Portanto, não demorou muito até que os principais responsáveis pelo tráfico internacional se infiltrassem nos grupos locais, que até então se dedicavam a crimes menores. Muitas dessas novas alianças nasceram dentro das prisões do Equador. Centenas de presos foram mortos em lutas nas prisões superlotadas do Equador nos últimos anos. Alguns dos incidentes mais mortais aconteceram na prisão de El Litoral, em Guayaquil. Os esforços para acabar com a violência, transferindo prisioneiros para diferentes estabelecimentos, parecem apenas ter espalhado o problema por todo o país.

Mais de 400 reclusos foram mortos – muitos queimados vivos ou decapitados – desde fevereiro de 2021 até abril deste ano. No mês passado, 136 guardas foram mantidos como reféns por reclusos que organizaram motins simultâneos em prisões de todo o país.

A partir das prisões, a onda de violência e brutalidade espalhou-se para as várias cidades do Equador. Através de telemóveis levados ilegalmente para as prisões, os líderes dos gangues continuam a dirigir ações criminosas do lado de fora e a ordenar o assassínio daqueles que se põe no seu caminho. Poucos estão dispostos a enfrentá-los. Fernando Villavicencio foi um deles.

Polícias tentam conter a violência na prisão de  Guayaquil, no Equador (AP)

Villavicencio estava decidido a combater o tráfico e a corrupção e a violência a ele associadas, de forma a fazer com que o Equador deixasse de ser um "estado-narco". Uma semana antes de morrer foi ameaçado por membros de Los Choneros, um gangue que tem o nome da cidade de Chone, no oeste do Equador. Los Choneros tem ligações com o cartel de Sinaloa, cujo ex-líder, Joaquín "El Chapo" Guzmán, está preso nos Estados Unidos.

Mesmo depois de ter sido ameaçado, Villavicencio, que tinha 59 anos, manteve-se fiel ao slogan da sua campanha: "É o momento dos corajosos". “Eles [os gangues] disseram que me iriam derrubar, mas não tenho medo deles”, disse o candidato num vídeo publicado na internet logo após ser ameaçado. Villavicencio recebeu proteção policial, mas continuou em campanha. Momentos antes de morrer, apertava as mãos dos eleitores.

Pouco depois de seu assassínio, apareceu um vídeo no qual homens mascarados admitiram o crime e ameaçaram outro candidato presidencial.
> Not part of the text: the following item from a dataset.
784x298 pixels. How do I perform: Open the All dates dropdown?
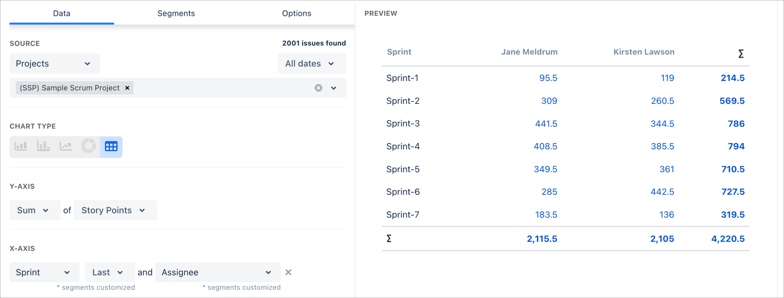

Dizem que não pertencem a Los Choneros mas a um outro gangue que se autodenomina Los Lobos, que tem ligações com outra poderosa organização criminosa mexicana, o Cartel de Nova Geração de Jalisco.

Outro vídeo apareceu horas depois e no qual homens que diziam ser Los Lobos negavam ter participado no assassínio. "Não tapamos o rosto (...). O vídeo em que homens mascarados com espingardas fingem ser membros da nossa organização é totalmente falso."

Entretanto, esta quinta-feira de tarde foram detidos seis suspeitos do crime que, segundo a polícia, são colombianos, informa a agência Efe. Um sétimo suspeito, que foi atingido no momento do homicídio pelos seguranças de Villavicencio, acabou por morrer.

Embora a polícia ainda não tenha revelado quem está por trás do assassínio de Fernando Villavicencio, o facto de um candidato presidencial poder ser morto sob proteção policial durante um evento público na capital vai certamente contribuir para que os equatorianos se sintam ainda mais inseguros e que evitem até participar nas ações de campanha. 

“Em termos eleitorais, este ano é o mais violento de nossa história”, disse Arianna Tanca, cientista política equatoriana, ao New York Times. “Acho que o que vai mudar é a forma como concebemos a política. A partir de agora ser político torna-se uma profissão de alto risco”, afirmou ainda.

“O que testemunhámos foi como um filme de terror. Não tenho palavras para o que está a acontecer no país. Acabaram de matar a democracia”, disse Galo Valencia, sobrinho do candidato, que estava no local quando tudo aconteceu. "Que insegurança vivemos… Se um homem que lutou mais de 20 anos e que tinha probabilidade de vencer as eleições foi silenciado... É assim que se ganham eleições?"